L’Occhio di Leone, ideato dall’artista Giuseppe Leone, è un osservatorio sull’arte visiva che, attraverso gli scritti di critici ed operatori culturali, vuole offrire una lettura di quel che accade nel mondo dell’arte, in Italia e all’estero, avanzando proposte e svolgendo indagini e analisi di rilievo nazionale e internazionale.

di Chiara Fucci 

«A Cappella, in via Petrara, io vivo/sempre qui ho vissuto in casa dei miei/dove respiro e tesso ombre di corvi che si intrecciano con leggende di famiglia», così scriveva il letterato e poeta Michele Sovente nella sua ultima raccolta di poesie, “Carbones”. E proprio a Cappella, frazione di Monte di Procida, è stato reso omaggio a Sovente tramite un murale realizzato dalla graffiti artist Leticia Mandragora su commissione del comune, progetto che rientra anche nelle manifestazioni legate a Procida capitale della cultura. Michele Sovente è nato a Cappella nel 1948 e lì ha vissuto fino alla sua morte, avvenuta nel 2011; figura di spicco del panorama letterario italiano, ha insegnato antropologia culturale all’Accademia di Belle Arti di Napoli ed è stato uno dei maggiori esponenti della poesia contemporanea neodialettale napoletana. Michele Sovente infatti con i suoi scritti ha contribuito, tra le altre cose, all’arricchimento della memoria linguistica, ha composto poesie in tre lingue: italiano, cappellese e latino, portando alla luce le origini, sia quelle collettive che quelle sue e dei suoi concittadini. E se, seguendo il principio di Sapir e Whorf, a ogni lingua corrisponde un diverso modo di guardare il mondo, molteplici sono le visioni che Michele Sovente ha offerto, lingue-visioni che non si pongono in contrapposizione fra loro ma in un rapporto complementare, come se le une fossero necessarie alle altre al fine di costituire un’unità.
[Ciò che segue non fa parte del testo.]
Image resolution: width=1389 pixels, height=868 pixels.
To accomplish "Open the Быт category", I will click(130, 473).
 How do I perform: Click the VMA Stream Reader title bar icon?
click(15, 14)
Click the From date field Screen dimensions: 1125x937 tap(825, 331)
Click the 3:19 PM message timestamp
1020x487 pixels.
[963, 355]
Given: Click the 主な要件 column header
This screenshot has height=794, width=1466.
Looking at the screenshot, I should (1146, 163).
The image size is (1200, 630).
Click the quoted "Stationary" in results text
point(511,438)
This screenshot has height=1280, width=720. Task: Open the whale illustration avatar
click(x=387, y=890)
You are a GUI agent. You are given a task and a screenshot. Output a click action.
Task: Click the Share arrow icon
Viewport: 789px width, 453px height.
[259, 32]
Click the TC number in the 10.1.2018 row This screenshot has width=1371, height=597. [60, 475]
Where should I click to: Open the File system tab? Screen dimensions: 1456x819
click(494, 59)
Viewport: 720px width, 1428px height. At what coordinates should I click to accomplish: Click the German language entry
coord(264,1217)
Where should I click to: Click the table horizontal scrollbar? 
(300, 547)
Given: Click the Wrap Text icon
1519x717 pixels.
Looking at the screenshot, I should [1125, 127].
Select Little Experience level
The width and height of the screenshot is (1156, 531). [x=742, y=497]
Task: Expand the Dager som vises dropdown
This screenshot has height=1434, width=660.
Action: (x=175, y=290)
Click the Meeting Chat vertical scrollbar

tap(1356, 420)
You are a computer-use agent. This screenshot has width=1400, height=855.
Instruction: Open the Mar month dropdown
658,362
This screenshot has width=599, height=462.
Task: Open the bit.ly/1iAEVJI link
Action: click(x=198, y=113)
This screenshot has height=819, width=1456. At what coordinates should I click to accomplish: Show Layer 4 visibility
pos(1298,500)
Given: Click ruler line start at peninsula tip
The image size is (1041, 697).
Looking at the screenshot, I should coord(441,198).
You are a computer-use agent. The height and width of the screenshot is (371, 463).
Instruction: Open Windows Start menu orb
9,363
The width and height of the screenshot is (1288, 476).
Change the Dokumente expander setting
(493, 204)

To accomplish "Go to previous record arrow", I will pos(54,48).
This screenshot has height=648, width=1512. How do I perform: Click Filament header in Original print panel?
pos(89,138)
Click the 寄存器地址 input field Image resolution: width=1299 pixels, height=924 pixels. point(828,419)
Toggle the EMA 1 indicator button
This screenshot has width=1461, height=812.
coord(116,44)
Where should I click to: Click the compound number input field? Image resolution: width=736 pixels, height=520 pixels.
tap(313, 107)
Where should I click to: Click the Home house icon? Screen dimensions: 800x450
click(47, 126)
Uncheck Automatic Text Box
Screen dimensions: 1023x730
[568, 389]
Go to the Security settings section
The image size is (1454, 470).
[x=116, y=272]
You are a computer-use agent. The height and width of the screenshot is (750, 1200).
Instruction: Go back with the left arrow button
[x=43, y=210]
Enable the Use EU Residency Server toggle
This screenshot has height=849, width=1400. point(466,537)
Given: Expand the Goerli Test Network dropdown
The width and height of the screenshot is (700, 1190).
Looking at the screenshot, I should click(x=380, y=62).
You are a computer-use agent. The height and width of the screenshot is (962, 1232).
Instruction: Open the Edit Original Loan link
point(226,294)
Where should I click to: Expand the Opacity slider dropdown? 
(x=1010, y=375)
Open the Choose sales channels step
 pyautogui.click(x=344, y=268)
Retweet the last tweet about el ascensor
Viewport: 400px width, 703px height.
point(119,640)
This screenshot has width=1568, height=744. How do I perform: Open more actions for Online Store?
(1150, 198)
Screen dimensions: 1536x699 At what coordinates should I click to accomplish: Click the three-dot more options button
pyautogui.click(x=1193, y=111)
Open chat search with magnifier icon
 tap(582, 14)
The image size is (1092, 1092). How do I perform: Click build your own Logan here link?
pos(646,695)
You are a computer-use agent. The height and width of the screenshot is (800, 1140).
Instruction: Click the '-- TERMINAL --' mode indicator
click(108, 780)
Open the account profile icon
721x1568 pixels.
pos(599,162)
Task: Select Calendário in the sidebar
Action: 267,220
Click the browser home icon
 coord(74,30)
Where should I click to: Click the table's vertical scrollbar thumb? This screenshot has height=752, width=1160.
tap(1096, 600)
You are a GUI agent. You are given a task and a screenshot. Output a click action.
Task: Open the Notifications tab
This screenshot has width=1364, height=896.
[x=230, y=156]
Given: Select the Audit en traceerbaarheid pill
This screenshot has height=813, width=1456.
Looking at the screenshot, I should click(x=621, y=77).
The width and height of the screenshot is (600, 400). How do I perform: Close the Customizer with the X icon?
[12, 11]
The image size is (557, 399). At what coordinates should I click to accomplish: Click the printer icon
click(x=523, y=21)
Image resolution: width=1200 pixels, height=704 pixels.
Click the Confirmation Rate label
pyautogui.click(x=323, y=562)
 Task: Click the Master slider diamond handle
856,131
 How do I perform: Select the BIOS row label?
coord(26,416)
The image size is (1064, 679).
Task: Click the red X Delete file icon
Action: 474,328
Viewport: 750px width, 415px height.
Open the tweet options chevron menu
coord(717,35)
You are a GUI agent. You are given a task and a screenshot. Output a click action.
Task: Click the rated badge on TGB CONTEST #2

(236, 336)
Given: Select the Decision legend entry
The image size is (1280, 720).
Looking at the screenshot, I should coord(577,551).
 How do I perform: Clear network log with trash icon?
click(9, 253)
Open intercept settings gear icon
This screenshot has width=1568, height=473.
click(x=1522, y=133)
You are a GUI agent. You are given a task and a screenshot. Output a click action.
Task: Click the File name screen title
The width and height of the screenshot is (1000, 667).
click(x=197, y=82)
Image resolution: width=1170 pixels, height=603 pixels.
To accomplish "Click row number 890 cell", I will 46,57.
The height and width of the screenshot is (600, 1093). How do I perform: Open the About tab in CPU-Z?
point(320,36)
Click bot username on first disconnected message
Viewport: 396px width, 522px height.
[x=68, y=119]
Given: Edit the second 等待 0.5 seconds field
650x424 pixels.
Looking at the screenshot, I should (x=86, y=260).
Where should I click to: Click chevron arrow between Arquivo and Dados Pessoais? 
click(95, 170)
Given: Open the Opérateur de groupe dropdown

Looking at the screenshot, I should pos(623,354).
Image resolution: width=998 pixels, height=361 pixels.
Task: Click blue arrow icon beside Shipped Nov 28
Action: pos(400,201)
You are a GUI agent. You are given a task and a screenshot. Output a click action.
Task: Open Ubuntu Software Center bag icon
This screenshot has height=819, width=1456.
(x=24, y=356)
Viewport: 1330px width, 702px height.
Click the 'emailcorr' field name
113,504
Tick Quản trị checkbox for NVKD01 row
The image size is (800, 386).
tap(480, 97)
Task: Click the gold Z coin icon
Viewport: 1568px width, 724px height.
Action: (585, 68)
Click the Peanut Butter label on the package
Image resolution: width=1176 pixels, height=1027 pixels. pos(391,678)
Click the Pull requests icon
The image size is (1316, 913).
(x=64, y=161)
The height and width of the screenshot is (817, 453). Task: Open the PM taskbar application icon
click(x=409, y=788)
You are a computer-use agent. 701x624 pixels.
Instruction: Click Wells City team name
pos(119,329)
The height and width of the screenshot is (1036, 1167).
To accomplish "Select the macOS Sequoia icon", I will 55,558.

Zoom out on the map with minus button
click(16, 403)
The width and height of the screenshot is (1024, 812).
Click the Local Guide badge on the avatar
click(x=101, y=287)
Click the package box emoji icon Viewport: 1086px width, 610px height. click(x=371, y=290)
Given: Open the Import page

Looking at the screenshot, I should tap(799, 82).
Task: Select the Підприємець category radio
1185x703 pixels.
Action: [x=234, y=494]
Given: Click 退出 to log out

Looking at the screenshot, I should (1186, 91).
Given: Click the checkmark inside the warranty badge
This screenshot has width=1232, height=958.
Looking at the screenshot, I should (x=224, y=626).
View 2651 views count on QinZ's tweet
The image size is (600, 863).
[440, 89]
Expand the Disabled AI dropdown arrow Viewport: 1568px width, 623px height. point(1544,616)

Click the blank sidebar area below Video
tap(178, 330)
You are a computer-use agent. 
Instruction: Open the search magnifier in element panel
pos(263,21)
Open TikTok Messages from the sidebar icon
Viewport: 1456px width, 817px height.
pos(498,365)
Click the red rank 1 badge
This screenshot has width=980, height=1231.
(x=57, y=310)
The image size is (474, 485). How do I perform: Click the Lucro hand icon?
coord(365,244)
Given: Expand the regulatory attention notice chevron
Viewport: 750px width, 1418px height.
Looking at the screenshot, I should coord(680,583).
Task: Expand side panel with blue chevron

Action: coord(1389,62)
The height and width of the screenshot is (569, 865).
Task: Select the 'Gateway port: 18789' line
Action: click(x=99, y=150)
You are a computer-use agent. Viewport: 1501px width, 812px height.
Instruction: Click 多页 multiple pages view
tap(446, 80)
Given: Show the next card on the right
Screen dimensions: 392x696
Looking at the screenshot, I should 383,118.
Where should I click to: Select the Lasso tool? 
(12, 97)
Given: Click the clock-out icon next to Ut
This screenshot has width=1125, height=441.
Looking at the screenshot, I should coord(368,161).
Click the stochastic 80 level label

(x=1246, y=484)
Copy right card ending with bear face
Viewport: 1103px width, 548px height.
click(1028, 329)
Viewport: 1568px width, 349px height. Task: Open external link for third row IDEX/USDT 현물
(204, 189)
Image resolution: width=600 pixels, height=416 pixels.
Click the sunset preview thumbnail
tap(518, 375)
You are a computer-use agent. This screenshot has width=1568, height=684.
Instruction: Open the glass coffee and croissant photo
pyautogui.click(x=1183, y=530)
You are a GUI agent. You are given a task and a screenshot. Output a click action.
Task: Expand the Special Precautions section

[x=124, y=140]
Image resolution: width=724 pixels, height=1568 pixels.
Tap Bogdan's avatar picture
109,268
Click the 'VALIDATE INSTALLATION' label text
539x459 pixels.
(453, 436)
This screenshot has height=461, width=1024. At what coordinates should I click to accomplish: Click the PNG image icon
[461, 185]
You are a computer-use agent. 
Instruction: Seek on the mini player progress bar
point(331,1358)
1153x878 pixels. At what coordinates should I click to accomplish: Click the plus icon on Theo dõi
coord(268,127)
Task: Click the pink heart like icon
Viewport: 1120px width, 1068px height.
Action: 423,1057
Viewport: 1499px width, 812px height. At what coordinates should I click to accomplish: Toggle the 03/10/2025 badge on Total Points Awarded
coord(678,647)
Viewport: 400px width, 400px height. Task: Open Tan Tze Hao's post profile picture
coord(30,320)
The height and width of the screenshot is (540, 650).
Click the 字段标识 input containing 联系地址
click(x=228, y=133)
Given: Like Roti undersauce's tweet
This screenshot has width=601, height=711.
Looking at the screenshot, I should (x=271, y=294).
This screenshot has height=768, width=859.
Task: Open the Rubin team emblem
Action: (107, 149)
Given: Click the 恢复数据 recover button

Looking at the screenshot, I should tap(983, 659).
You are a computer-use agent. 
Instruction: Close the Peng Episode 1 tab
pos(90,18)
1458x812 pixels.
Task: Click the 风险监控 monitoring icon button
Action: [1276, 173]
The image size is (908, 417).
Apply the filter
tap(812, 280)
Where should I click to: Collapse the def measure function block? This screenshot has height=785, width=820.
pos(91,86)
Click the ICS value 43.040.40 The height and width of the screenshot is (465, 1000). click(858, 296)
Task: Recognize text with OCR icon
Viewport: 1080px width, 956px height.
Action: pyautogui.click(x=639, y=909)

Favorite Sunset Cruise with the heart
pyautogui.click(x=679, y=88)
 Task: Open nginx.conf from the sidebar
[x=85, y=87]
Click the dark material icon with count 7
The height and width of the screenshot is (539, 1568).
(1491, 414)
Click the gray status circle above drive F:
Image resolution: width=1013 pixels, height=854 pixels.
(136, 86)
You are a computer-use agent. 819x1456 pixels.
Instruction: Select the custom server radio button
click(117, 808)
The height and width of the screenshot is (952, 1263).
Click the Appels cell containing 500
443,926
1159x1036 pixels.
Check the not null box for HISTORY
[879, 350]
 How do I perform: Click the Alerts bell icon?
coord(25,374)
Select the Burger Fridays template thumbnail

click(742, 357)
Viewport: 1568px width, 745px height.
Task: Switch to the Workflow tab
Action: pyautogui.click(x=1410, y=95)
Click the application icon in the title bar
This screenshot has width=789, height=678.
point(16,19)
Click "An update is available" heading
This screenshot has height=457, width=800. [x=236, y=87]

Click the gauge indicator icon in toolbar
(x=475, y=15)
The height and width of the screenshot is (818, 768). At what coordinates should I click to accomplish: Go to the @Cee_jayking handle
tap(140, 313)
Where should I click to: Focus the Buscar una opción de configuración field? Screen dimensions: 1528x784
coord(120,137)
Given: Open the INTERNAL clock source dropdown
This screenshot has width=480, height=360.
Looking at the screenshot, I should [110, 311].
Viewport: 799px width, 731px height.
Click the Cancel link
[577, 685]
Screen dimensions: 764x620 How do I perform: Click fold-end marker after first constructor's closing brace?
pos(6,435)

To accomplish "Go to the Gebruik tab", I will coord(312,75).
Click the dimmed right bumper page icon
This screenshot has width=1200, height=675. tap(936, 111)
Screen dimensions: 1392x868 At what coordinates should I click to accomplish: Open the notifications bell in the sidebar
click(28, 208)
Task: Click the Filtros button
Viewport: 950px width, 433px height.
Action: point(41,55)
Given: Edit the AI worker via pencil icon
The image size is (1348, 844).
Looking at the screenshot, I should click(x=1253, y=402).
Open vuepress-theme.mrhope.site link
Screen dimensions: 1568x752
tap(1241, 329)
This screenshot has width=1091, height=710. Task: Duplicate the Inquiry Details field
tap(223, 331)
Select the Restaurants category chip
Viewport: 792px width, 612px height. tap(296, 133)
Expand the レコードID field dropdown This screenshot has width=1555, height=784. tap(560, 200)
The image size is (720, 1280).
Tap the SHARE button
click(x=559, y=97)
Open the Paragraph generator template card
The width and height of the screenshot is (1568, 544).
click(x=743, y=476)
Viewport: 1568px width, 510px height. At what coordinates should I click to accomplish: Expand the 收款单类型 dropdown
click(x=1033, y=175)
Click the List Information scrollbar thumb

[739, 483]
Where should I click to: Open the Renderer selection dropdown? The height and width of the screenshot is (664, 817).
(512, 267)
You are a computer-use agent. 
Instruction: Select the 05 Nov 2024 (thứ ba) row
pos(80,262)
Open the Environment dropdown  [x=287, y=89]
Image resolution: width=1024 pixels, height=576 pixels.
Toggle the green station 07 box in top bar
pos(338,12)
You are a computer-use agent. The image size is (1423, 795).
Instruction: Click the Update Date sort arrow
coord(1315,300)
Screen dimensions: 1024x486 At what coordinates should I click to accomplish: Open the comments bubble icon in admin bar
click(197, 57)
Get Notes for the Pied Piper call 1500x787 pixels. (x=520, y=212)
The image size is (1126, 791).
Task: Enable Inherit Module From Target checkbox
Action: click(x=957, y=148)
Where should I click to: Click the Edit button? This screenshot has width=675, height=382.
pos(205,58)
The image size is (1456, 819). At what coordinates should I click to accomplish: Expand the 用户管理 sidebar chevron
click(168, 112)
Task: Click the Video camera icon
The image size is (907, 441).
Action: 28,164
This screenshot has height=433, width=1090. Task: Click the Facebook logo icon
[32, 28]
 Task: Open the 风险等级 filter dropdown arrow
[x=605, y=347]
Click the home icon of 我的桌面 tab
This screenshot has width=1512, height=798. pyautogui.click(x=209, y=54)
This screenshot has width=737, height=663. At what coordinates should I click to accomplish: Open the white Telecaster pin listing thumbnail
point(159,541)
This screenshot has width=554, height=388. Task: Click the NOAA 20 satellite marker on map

Il ricordo di Michele Sovente, vivo nelle sue poesia e nelle sue parole, è ora impresso anche nel murale realizzato da Leticia Mandragora. Il volto del poeta spicca su uno sfondo blu, a ispirare le nuove generazioni al recupero delle origini e a rappresentare l’omaggio a un importante uomo di cultura, la cui poesia e le cui parole sono state collocate da Leticia Mandragora nello spazio-tempo del surreale, mentre una cornice aperta lascia che il potere della lingua superi i confini e il tempo. Questo e tanto altro ci ha raccontato Leticia Mandragora, una delle più importanti rappresentanti della street art in Italia e non solo, con un’universalità di pensiero che sembra accomunare la graffiti artist e il poeta Michele Sovente.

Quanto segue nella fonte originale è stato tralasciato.